As long as Leroy had an appetite I figured he was in a good place with his cancer. Dinner was a fun time around our house. We both cooked, although once his cancer returned, he didn’t do much in the kitchen, but that didn’t mean he stopped looking forward to dinnertime.
We ate a lot of salmon, halibut and sea bass during his chemo time because it agreed with him, gave him a lot of protein and I could sneak in a few veggies if I carefully announced we would be having a salmon Caesar salad for dinner. And he’d always go for or a side dish of brown rice as long as he could add a little butter on top. I figured the fish outweighed any of the bad stuff.
He was a long standing member of the ‘clean plate club’ and I could gage how he felt by how quickly the food on the plate disappeared.
A friend who has a spouse in a serious battle with cancer right now, is measuring her status the exact same way. His main job as ‘care giver’ at the moment is getting as many calories as possible into her. His reports are not filled with many details of her activities, except to say what and how much she is eating. It’s his barometer; how he calculates her progress against this very tough cancer. He’s delighted to report the results of her ‘intake.’
Eating equals’ living’ in cancer world.
Breakfast was a non-starter for Leroy, except for his venti-mocha-non-fat iced latte. It was a daily order, so much so, that when I walked through the door at our local Starbucks, my order was called out automatically.
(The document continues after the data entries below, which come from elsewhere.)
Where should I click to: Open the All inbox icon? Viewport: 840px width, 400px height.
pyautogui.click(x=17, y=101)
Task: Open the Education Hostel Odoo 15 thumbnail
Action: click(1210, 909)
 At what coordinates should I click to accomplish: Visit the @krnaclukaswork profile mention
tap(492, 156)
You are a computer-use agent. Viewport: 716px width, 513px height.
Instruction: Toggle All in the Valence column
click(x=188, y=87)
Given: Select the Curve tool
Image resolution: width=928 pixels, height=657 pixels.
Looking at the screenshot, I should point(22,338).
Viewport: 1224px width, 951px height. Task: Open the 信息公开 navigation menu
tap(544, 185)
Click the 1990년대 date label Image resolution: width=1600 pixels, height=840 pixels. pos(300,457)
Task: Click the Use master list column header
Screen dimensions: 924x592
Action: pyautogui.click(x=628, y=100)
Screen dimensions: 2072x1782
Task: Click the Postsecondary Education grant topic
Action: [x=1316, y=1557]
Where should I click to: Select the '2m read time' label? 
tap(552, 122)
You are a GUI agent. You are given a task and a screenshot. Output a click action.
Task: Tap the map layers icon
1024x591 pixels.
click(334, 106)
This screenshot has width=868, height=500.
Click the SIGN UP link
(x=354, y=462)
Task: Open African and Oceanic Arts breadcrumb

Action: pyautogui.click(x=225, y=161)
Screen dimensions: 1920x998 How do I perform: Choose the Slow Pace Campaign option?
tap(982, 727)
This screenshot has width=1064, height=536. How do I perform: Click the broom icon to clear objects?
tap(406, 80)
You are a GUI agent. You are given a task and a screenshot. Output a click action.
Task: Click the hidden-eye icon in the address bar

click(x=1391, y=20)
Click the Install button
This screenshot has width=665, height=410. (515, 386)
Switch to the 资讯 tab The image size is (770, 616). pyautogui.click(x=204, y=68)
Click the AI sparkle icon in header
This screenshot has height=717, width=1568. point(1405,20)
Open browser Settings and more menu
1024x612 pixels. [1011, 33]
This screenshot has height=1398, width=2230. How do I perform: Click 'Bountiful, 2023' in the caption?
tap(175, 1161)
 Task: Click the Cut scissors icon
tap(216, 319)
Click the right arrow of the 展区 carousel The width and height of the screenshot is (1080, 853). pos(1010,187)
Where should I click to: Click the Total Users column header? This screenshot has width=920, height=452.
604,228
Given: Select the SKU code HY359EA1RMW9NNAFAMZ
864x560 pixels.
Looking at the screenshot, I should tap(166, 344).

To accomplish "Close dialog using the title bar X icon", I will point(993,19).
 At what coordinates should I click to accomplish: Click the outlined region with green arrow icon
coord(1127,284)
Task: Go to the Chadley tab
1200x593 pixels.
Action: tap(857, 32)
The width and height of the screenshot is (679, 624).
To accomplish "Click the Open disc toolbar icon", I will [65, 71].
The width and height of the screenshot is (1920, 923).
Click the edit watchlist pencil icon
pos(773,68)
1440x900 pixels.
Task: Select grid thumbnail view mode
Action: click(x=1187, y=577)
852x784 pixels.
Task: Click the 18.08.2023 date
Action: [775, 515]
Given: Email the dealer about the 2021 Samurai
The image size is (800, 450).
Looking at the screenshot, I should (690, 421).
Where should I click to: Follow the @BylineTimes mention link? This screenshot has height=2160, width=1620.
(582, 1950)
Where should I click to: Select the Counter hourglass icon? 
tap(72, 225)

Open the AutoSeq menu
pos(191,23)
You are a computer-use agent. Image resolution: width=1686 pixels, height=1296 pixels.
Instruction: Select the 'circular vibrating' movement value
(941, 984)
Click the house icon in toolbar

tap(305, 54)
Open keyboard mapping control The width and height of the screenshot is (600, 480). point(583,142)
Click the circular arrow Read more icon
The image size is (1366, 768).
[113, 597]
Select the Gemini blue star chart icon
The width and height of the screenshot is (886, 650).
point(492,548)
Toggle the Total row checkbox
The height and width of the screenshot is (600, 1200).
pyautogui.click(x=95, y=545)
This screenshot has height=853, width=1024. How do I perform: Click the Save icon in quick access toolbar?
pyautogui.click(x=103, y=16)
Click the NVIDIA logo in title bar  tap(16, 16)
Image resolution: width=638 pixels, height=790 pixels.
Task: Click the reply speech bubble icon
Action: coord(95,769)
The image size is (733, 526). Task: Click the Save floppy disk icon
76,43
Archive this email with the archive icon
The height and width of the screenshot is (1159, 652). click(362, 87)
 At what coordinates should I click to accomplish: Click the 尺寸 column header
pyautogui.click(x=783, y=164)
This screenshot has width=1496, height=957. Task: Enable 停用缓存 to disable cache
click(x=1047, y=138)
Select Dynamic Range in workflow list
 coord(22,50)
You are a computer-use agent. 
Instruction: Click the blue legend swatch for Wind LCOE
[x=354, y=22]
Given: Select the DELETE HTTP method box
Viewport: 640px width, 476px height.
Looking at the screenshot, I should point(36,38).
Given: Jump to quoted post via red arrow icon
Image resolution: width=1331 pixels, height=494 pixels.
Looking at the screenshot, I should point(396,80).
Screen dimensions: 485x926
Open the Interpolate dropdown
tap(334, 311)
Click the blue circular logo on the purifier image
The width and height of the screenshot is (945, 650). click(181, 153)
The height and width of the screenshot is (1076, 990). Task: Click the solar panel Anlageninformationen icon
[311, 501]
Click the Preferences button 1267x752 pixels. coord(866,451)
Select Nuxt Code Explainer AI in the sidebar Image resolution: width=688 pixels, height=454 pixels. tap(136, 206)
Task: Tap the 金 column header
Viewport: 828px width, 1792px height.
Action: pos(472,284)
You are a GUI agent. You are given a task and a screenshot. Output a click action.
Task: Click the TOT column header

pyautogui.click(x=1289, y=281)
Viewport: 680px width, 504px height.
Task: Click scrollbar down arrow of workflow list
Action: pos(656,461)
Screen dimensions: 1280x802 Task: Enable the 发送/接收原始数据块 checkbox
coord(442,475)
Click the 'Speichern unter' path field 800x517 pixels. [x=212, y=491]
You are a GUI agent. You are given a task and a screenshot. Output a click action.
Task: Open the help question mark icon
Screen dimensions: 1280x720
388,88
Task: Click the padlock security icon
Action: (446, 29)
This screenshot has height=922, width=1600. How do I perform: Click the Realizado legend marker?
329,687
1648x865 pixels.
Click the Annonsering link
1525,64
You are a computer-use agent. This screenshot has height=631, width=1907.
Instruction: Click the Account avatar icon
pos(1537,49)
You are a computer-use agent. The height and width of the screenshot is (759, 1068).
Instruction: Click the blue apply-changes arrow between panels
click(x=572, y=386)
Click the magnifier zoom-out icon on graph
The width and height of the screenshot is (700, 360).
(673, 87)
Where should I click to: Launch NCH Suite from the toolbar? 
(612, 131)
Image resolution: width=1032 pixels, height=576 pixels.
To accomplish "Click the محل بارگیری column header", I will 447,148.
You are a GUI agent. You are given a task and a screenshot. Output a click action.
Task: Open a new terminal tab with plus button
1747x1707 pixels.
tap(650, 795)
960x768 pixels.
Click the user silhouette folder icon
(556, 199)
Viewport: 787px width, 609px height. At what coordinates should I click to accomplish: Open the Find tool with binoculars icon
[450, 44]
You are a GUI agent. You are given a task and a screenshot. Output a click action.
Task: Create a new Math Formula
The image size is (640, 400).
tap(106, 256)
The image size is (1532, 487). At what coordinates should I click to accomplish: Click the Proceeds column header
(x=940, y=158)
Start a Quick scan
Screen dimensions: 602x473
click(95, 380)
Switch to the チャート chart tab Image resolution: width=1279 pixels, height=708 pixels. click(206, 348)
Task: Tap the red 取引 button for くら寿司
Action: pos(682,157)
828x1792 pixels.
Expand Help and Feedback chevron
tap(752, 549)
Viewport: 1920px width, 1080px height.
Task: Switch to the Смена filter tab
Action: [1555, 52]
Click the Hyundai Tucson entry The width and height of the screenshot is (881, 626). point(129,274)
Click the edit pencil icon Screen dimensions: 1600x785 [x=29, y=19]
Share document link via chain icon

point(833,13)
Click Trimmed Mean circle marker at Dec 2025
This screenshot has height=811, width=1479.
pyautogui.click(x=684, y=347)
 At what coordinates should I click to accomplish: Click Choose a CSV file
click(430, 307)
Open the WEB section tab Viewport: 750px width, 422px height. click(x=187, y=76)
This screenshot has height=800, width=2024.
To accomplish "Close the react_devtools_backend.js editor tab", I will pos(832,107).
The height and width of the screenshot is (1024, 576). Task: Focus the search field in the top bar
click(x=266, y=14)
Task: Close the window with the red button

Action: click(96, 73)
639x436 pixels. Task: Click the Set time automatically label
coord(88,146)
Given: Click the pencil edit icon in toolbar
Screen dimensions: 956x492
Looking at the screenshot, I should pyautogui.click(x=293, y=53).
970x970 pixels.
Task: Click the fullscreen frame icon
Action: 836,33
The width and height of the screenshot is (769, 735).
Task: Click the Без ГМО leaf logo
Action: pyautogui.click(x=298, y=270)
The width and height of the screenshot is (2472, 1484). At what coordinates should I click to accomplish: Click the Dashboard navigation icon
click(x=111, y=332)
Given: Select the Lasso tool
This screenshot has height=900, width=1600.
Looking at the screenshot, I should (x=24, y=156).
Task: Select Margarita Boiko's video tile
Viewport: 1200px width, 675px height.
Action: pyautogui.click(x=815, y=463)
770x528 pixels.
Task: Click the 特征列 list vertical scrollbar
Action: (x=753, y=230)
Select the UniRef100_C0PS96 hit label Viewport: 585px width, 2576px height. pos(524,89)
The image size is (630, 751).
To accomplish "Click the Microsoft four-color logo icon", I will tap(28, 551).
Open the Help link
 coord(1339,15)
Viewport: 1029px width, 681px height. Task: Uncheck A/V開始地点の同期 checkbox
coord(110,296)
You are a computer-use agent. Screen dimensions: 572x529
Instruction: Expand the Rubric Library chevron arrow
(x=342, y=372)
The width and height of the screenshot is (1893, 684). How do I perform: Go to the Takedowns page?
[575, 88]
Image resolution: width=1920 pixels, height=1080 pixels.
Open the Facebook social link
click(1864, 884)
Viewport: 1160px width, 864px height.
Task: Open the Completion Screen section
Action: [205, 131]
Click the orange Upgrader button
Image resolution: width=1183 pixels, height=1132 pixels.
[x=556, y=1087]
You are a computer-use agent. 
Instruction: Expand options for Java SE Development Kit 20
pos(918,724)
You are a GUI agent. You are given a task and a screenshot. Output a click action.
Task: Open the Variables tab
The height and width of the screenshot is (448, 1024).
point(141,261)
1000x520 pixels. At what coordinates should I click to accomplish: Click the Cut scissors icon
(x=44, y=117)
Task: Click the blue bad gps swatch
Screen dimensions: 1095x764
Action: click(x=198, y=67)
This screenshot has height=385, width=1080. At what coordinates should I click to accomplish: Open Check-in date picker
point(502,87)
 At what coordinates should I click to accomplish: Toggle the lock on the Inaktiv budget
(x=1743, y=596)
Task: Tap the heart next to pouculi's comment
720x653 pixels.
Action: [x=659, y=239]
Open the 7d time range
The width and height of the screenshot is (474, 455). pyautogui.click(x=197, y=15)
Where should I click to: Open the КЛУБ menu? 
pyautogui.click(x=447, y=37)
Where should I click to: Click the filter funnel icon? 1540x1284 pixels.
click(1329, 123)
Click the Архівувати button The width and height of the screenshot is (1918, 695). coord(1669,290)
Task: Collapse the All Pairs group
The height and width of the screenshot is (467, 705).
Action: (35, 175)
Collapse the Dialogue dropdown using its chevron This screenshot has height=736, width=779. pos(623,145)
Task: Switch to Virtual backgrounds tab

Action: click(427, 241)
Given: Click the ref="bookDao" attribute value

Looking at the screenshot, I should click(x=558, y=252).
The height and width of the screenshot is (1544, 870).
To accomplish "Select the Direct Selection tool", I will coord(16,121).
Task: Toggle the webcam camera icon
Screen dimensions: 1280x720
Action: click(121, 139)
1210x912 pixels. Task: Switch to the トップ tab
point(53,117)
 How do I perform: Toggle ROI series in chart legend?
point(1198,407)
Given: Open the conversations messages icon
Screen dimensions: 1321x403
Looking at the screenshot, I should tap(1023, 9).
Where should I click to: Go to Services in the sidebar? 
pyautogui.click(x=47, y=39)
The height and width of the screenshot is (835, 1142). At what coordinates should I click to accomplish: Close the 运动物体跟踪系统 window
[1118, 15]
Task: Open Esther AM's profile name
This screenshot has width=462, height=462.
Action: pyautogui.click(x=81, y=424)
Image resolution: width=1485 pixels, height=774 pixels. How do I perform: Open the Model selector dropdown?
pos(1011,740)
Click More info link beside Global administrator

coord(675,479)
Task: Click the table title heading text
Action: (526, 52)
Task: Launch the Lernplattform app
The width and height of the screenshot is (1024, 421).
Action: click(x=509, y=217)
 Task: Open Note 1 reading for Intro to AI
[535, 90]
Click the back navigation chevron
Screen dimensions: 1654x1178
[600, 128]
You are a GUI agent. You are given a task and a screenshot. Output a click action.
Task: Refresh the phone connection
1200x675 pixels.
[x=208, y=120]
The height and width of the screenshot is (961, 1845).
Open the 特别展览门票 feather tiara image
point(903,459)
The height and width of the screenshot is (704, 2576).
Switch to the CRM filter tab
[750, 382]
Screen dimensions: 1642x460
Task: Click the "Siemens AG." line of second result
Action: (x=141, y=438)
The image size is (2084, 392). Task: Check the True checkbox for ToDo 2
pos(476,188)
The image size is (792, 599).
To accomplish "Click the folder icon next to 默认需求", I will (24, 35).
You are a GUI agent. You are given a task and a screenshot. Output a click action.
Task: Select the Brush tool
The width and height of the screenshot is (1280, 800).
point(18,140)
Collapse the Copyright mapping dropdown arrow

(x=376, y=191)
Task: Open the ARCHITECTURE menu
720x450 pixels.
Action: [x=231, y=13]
I can’t tell you how many stained T-shirts I still have from failing to notice the extra drops of coffee on the lid of those daily drinks.
Cancer has so many ‘markers’ as we move through its different phases, especially when our loved ones are fighting a metastatic diagnosis. Eating is a big marker.
I will always remember the morning when I told Leroy I was off to get his daily coffee fix and he looked up and he said “Not today, thanks.”
That was the beginning of a very hard next phase.
April 24, 2015 @ 1:10 pm
Laurie, Thank you for this intimate rift about Leroy’s eating habits. I think he would love it! Such detail: “stained tee-shirts” from “extra drops of coffee on the lid”! You remind me that it’s in the minutia that memories live and can delight us. The poignancy of, “Not today, thanks”…well that’s always there too. After reading this I know Leroy a little more , and he was all for that!
April 24, 2015 @ 12:54 pm
Since I have never cooked, my husband’s illness meant that the chef was no longer available. I will always be grateful to my friend who had a catering service because she prepared meals and delivered them. Also, my church made sure we had nutritious food on a regular basis. There is a family I know that is struggling because they have never eaten healthy food at all and are not sure where to start.
April 22, 2015 @ 7:59 pm
You need the food, energy, to withstand the treatments, the treatments make it hard to take in the energy, if not impossible. If you can get food in and keep it down, healthy food that is, then you have that much more energy to fight the beast with. That’s the trick and that’s why eating assumes such a huge role during treatment.